First up, if you want the jailbreak, DO NOT update to iOS 8.1.1. Apple has patched Pangu8 in iOS 8.1.1 release. For more on this, check out our dedicated article here: iOS 8.1.1 Jailbreak Status Update.
With that out of the way, let’s get back to today’s iOS release. It may just be a relatively small, incremental addition to iOS 8.1 as far as release numbers are concerned, but iOS 8.1.1 is quite the update to a mobile operating system that has had more than a few problems since its introduction alongside the iPhone 6 and iPhone 6 Plus in late September. It added plenty of new features and reworked out most of us use our iPhones and iPads thanks to things like extensions and third-party keyboards, but it also added more bugs and strange goings-on than Apple would care to admit.
In many ways, it was a mess.
Many might have expected iOS 8.1 to address all these problems, and it did to some extent. Unfortunately, some of the more infuriating problems remained and while some were larger than others, they all caused features to either not work as intended, or simply not work at all.
The biggest of those problems, at least for me, was the way iCloud Drive simply refused to work. Syncing between devices was hit and miss at best, and it even prompted Agile Tortoise, the developer of the excellent Drafts 4 to put out a blog post explaining the reason the big new update to Drafts wouldn’t reliably sync at best and at worst would refuse to launch. The culprit was iCloud Drive. With iOS 8.1.1, all that is gone.
As mentioned above, if you are NOT into jailbreaking, don’t hold off from updating to iOS 8.1.1. This fix alone is enough to make the update worth it. And by worth it, I mean essential.
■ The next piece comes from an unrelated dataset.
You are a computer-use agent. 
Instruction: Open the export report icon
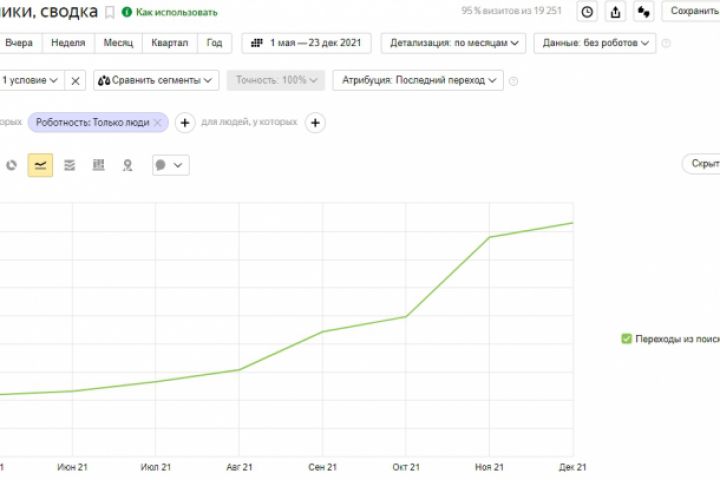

Stop reading and do it now. I’m happy to wait for you to come back.
Beyond the iCloud Drive stuff, iOS 8.1.1 finally fixes the problem where no matter how many times you re-arranged your share and action extensions, they always moved back. Quite how that fix waited until this update is beyond me, but it’s here at last. No more scrolling to the far right just to clip something to Evernote or enter a password with 1Password. Magic.
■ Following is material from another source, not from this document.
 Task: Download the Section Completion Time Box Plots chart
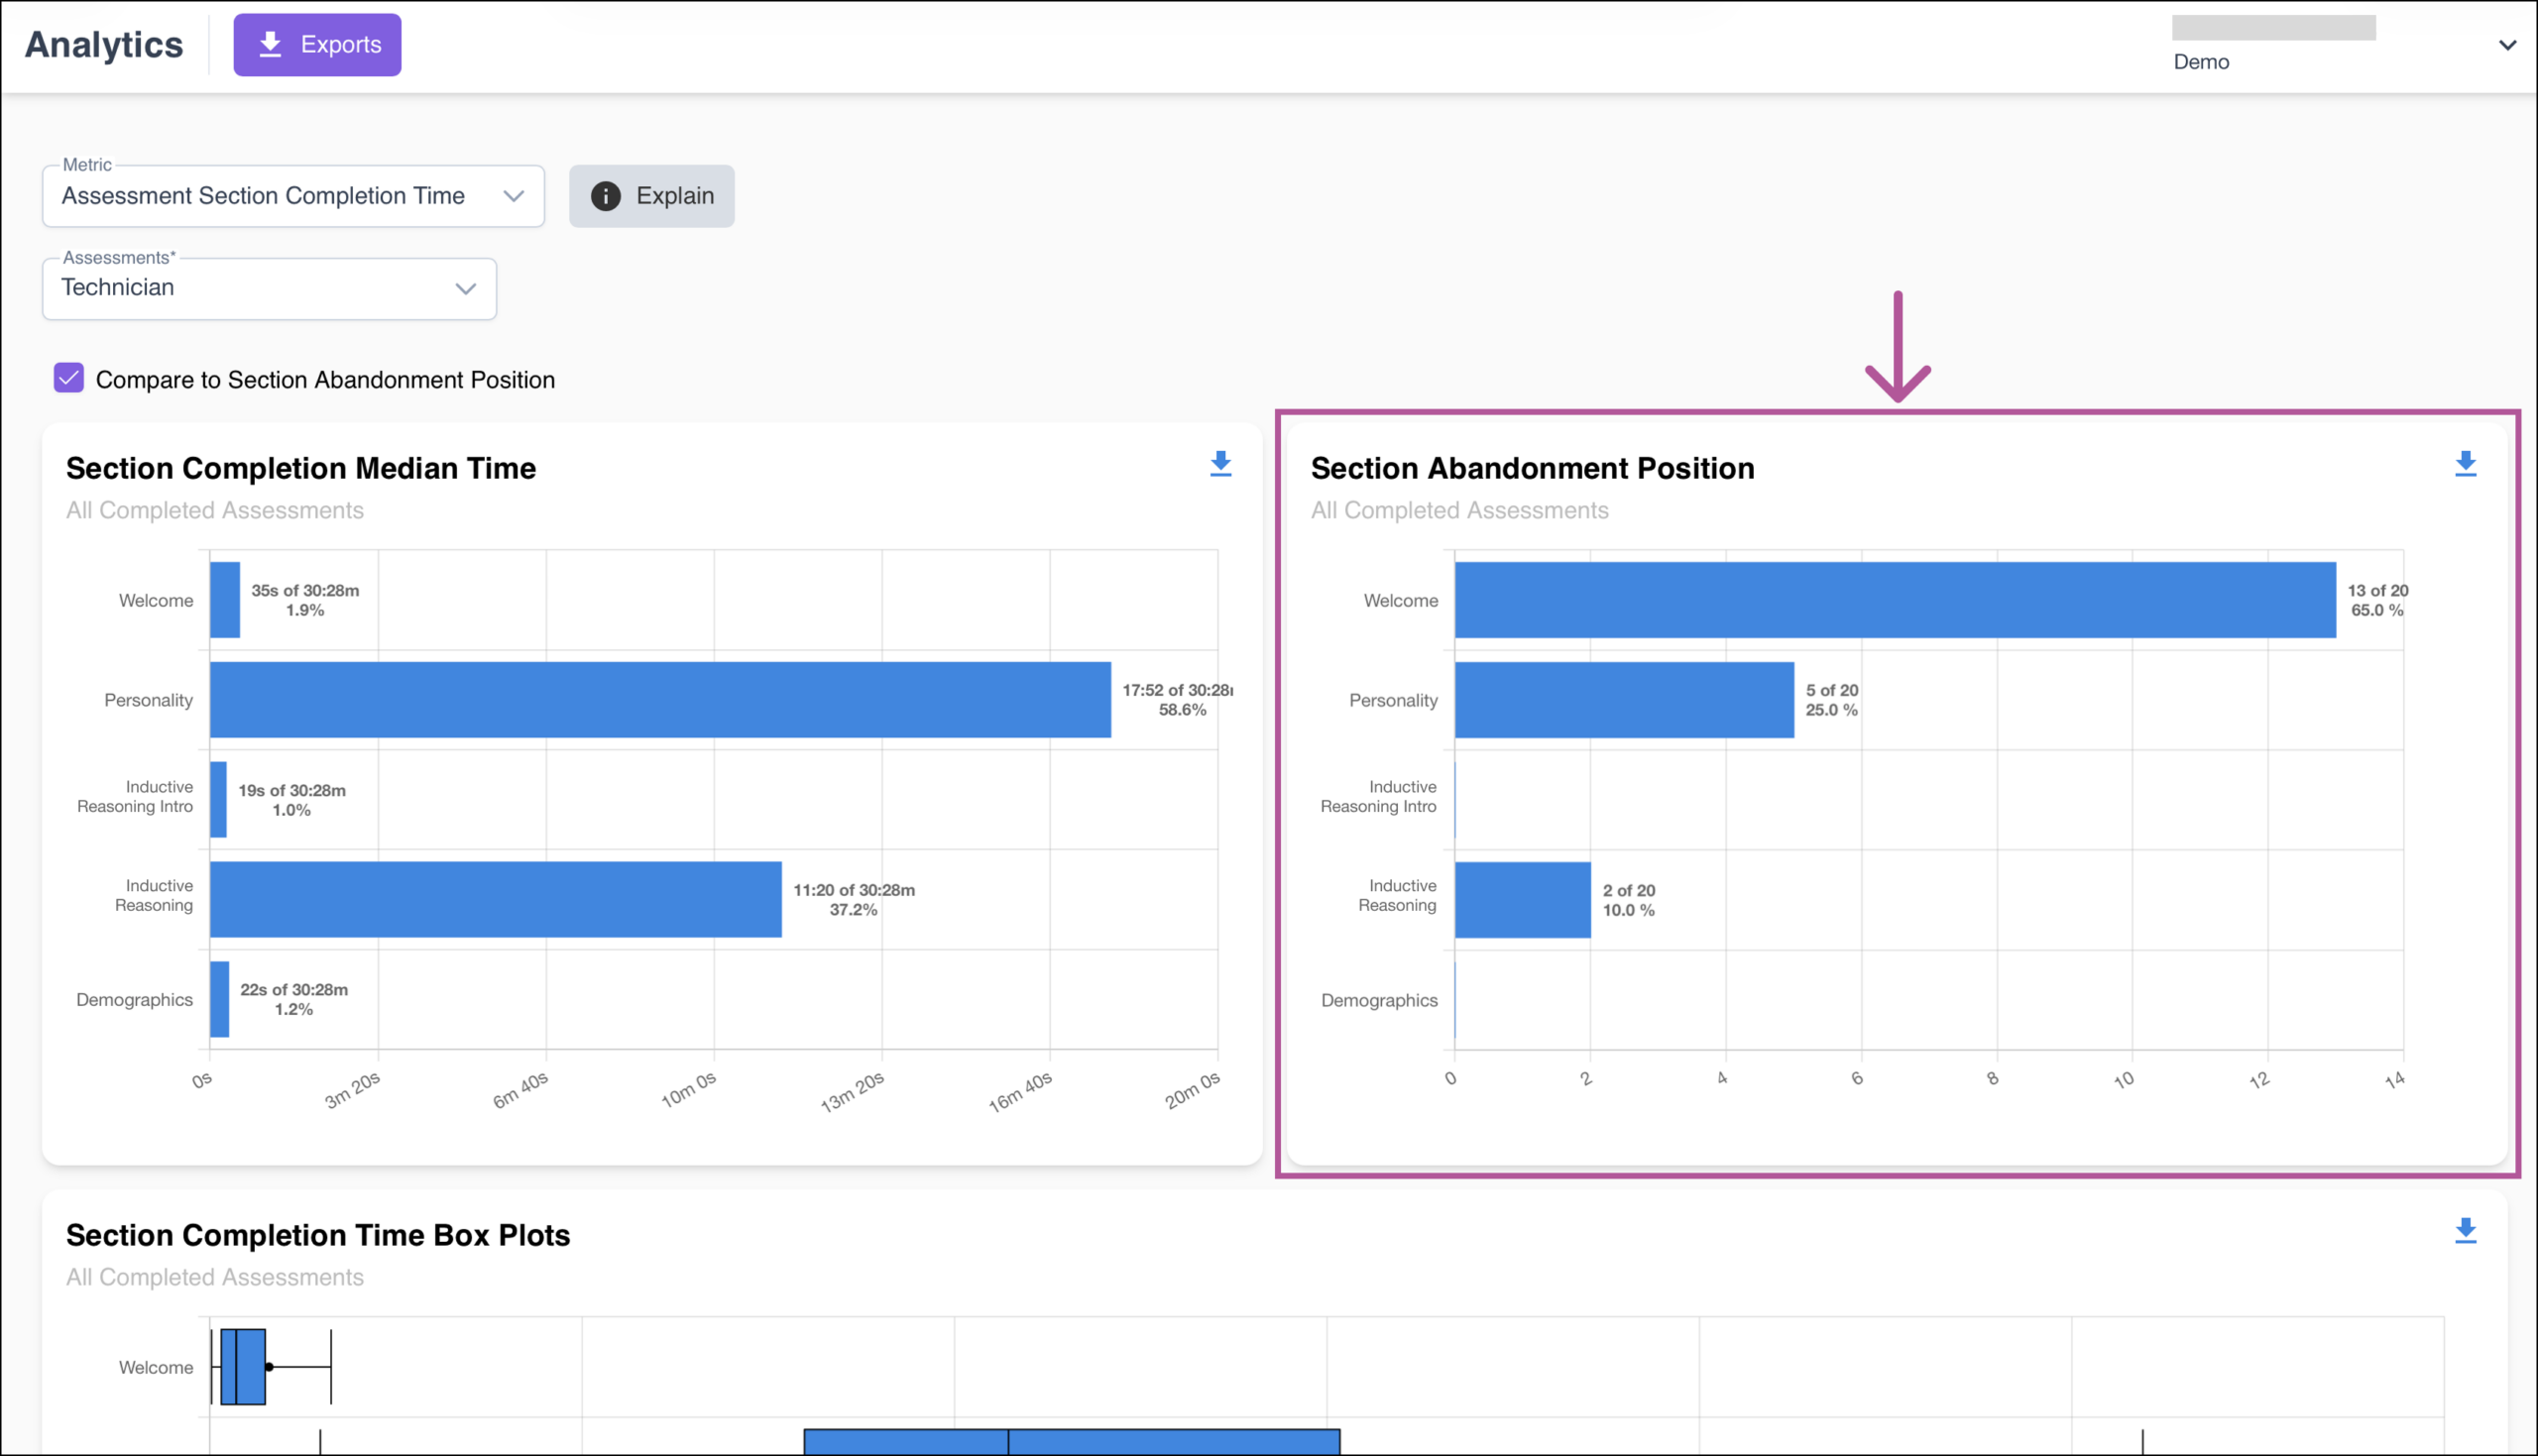coord(2465,1231)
One unexpected but welcome change that I have noticed since release of first beta of iOS 8.1.1 till final version is that battery life on my iPhone 6 is much less erratic. Having come from an ageing iPhone 5 that had seen plenty of charging cycles the way my iPhone 6 would make it through a day was novel to say the least, but it wasn’t predictable. Often I’d find the battery would go for a day even when used pretty heavily, and then other times all I’d need to do was use Tweetbot a bit and watch the battery life fall apart before my eyes. Consistent, it was not.
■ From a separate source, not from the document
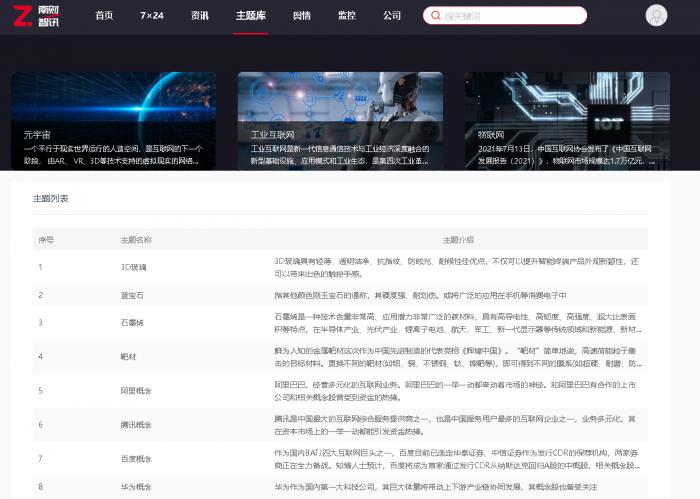The width and height of the screenshot is (700, 499).
Task: Open the 元宇宙 theme card
Action: coord(113,121)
Now, it really is. I’m finding that not only can I hammer my iPhone 6 with tasks like gaming, editing images and all the usual things a so-called ‘power user’ does with an iPhone, I can also rely on it surviving the day as well. I now charge my phone each night as normal, but I can’t remember the last time I had to plug it in anywhere else. The charger I have at work is redundant, and the one in the car? Now it just fills the hole where a cigarette lighter should be. I used to think that I needed a battery to last days upon days. Now I realize I just need to be able to rely on when it’s going to die.
Of course, there’s much more to iOS 8.1.1 than everything I’ve mentioned here. Users of iPad 2 (my two-year-old uses my old iPad 2, so I’ll report back) and the iPhone 4s will apparently see speed improvements, for example. That’s something else that should have been in iOS 8.1. In fact, the more I think about iOS 8.1.1, the more I think it should have been called iOS 8.2.
But maybe I just like nice round numbers more than Apple’s engineers.